There were no distributions made to the Partnership for the three months ended
June 25, 2004 and 2003, respectively, and no payments of principal or interest
were made on the Purchase Money Notes.
During the three months ended June 25, 2004, cash and cash equivalents of the
Partnership and its consolidated Local Partnerships decreased approximately
$148,000. This decrease was due to acquisitions of property and equipment
($24,000), principal payment of mortgage notes payable ($46,000) and an increase
in mortgage escrow deposits relating to investing activities ($146,000) which
exceeded cash provided by operating activities ($68,000). Included in the
adjustments to reconcile the net loss to cash provided by operating activities
is depreciation ($54,000).
For a discussion of Purchase Money Notes Payable, see Note 2 to the financial
statements.
For a discussion of the sale of properties in which the Partnership owns direct
and indirect interests, see Note 4 to the financial statements.
13
Even though sales have resulted in net gains for tax purposes, the net sales
proceeds have not been sufficient to permit any significant distributions to
investors after payment of all or a portion of the Purchase Money Notes.
Therefore, investors should not expect that they will receive distributions
sufficient to pay taxes incurred as a result of such sales.
Management is not aware of any trends or events, commitments or uncertainties
which have not been otherwise disclosed, that will or are likely to impact
liquidity in a material way. Management believes the only impact would be from
laws that have not yet been adopted. Due to the sale of properties, the
portfolio is not diversified by the location of the properties around the United
States. The Partnership has two properties remaining and therefore the
Partnership may not be protected against a general downturn in the national
economy.
Critical Accounting Policies
- ----------------------------
In preparing the consolidated financial statements, management has made
estimates and assumptions that affect the reported amounts of assets and
liabilities at the date of the financial statements and the reported amounts of
revenues and expenses during the reporting periods. Actual results could differ
from those estimates. Set forth below is a summary of the accounting policies
that management believes are critical to the preparation of the consolidated
financial statements. The summary should be read in conjunction with the more
complete discussion of the Company's accounting policies included in Note 2 to
the consolidated financial statements which are include in the Partnership's
annual report on Form 10-K for the year ended March 25, 2004.
a) Property and Equipment
Property and equipment to be held and used are carried at cost which includes
the purchase price, acquisition fees and expenses, and any other costs incurred
in acquiring the properties. The cost of property and equipment is depreciated
over their estimated useful lives using accelerated and straight-line methods.
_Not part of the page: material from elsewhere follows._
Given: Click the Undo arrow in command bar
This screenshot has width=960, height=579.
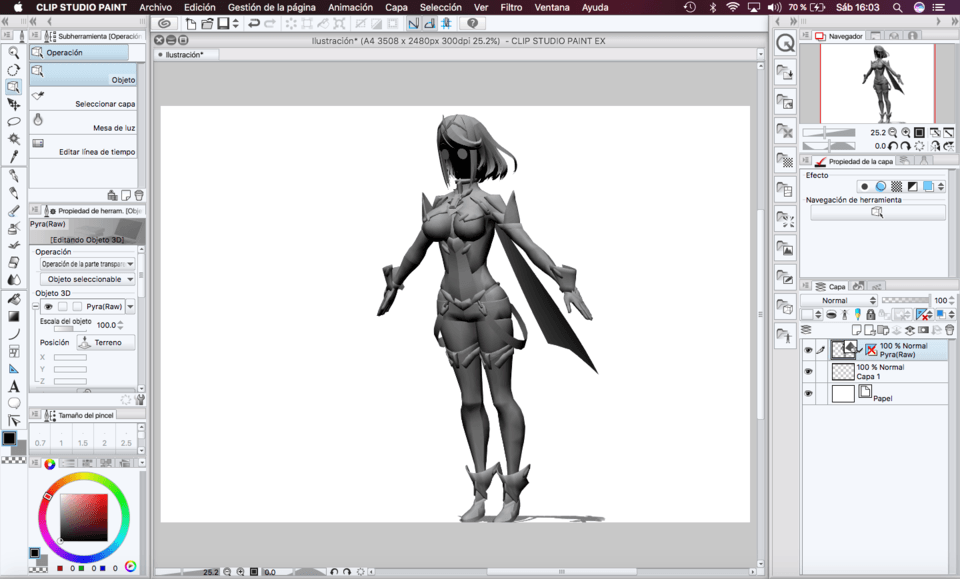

Expenditures for repairs and maintenance are charged to expense as incurred;
major renewals and betterments are capitalized. At the time property and
equipment are retired or otherwise disposed of, the cost and accumulated
depreciation are eliminated from the assets and accumulated depreciation
accounts and the profit or loss on such disposition is reflected in earnings.
The Partnership complies with Statement of Financial Accounting Standards (SFAS)
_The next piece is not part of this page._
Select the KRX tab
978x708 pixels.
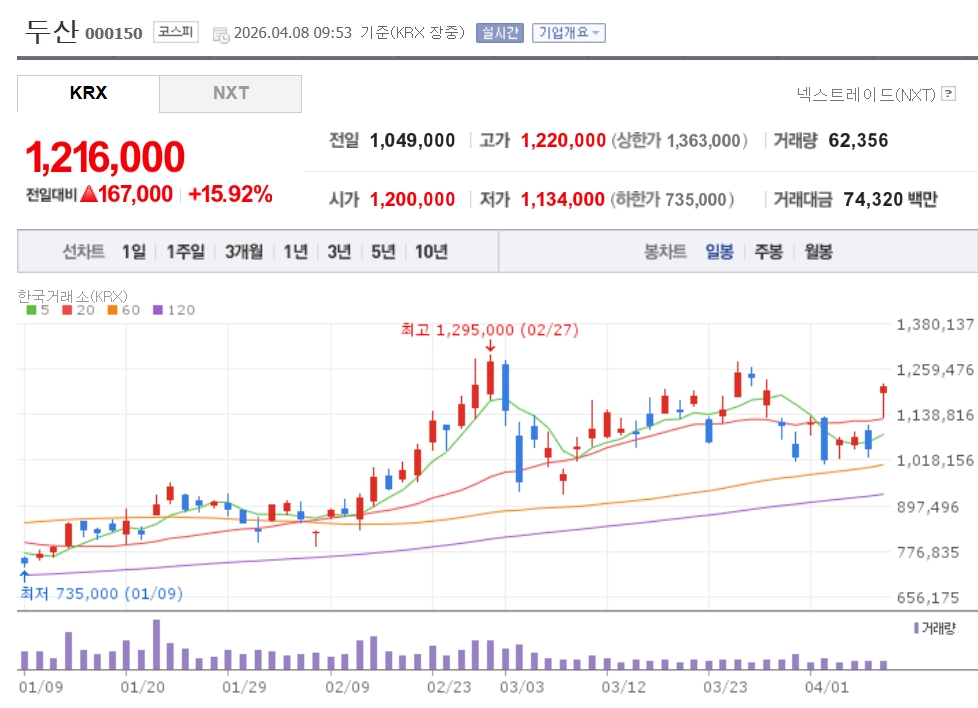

No. 144 "Accounting for the Impairment or Disposal of Long-Lived Assets". A loss
on impairment of assets is recorded when management estimates amounts
recoverable through future operations and sale of the property on an
undiscounted basis are below depreciated cost. At that time property investments
themselves are reduced to estimated fair value (generally using discounted cash
14
flows) when the property is considered to be impaired and the depreciated cost
exceeds estimated fair value.
b) Income Taxes
No provision has been made for income taxes in the accompanying consolidated
financial statements since such taxes, if any, are the responsibility of the
individual partners. For income tax purposes, the Partnership has a fiscal year
ending December 31.
Results of Operations
- ---------------------
On June 30, 2003, the Partnership sold its Local Partnership Interest in
Cabarrus and Hathaway (collectively the "Sold Assets").
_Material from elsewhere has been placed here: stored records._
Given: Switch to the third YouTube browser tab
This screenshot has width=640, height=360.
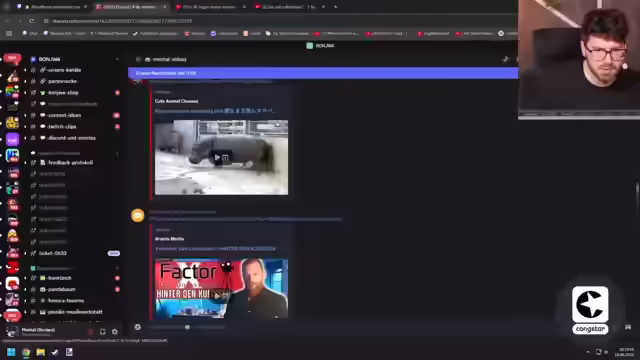Looking at the screenshot, I should [x=209, y=7].
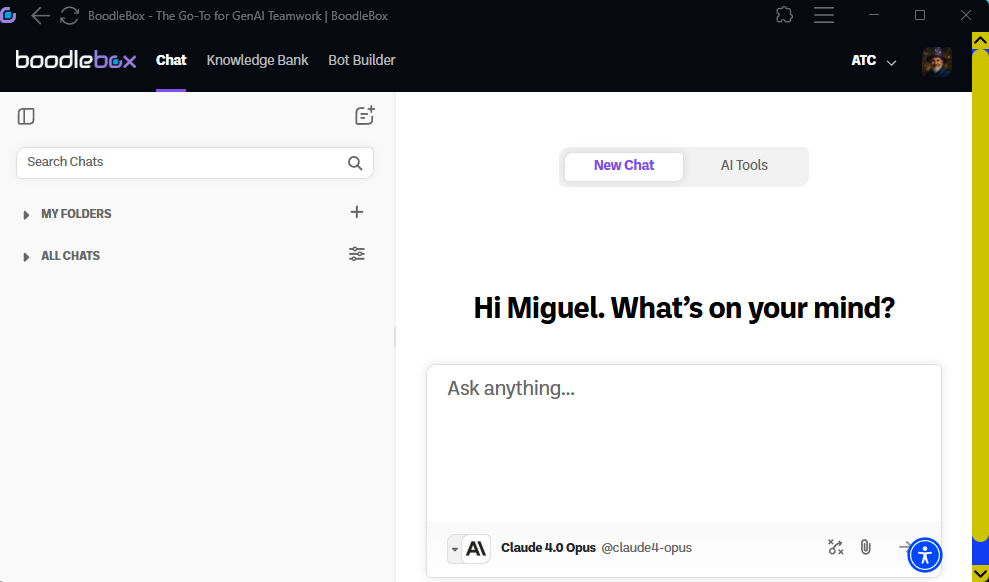Click the prompt tools icon beside paperclip
This screenshot has width=989, height=582.
coord(836,547)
Rental income decreased approximately 46% for the three months ended June 25,
2004 as compared to 2003. Excluding the Sold Assets, rental income increased
approximately 1% for the three months ended June 25, 2004 as compared to 2003,
primarily due to rental rate increases.
Other income decreased approximately $10,000 for the three months ended June 25,
2004 as compared to 2003 primarily due to decreases relating to the Sold Assets.
Total expenses, excluding the Sold Assets, operating, repairs and maintenance,
taxes and insurance and interest, remained consistent with a decrease of
approximately 2% for the three months ended June 25, 2004 as compared to the
corresponding period in 2003.
Operating decreased approximately $81,000 for the three months ended June 25,
2004 as compared to 2003. Excluding the Sold Assets, operating decreased
approximately $15,000 primarily due to increased fuel costs and use in 2003 due
to the severe winter at one Local Partnership.
Repairs and maintenance decreased approximately $52,000 for the three months
ended June 25, 2004 as compared to 2003. Excluding the Sold Assets, repairs and
maintenance increased approximately $23,000 primarily due to corridor repairs at
one Local Partnership and carpet replacement at the second Local Partnership.
Taxes and insurance decreased approximately $44,000 for the three months ended
June 25, 2004 as compared to 2003. Excluding the Sold Assets, taxes and
insurance increased approximately $11,000 primarily due to insurance rate
increases at the remaining Local Partnerships.
Interest decreased approximately $92,000 for the three months ended June 25,
2004 as compared to 2003. Excluding the Sold Assets, interest decreased
15
approximately $12,000 primarily due to decreases in interest due on smaller
mortgage balances at the remaining Local Partnerships.
Administrative and management decreased approximately $86,000 for the three
months ended June 25, 2004 as compared to 2003 primarily due to decreases
relating to the Sold Assets.
Gain on sale of properties and forgiveness of indebtedness income will continue
to fluctuate as a result of the disposition of investments in properties (see
Note 4 of the financial statements).
Item 3. Quantitative and Qualitative Disclosures about Market Risk
The Partnership does not have any market risk sensitive instruments.
Item 4. Controls and Procedures
(a) EVALUATION OF DISCLOSURE CONTROLS AND PROCEDURES. The Chief Executive
Officer and Chief Financial Officer of the Assisted Housing Associates Inc., the
Related Beta Corporation and Cambridge/Related Associates Limited Partnership,
the general partners of the Partnership, has evaluated the effectiveness of the
Partnership's disclosure controls and procedures (as such term is defined in
Rules 13a-15(e) and 15d-15(e) under the Securities Exchange Act of 1934, as
amended ("Exchange Act") as of the end of the period covered by this report.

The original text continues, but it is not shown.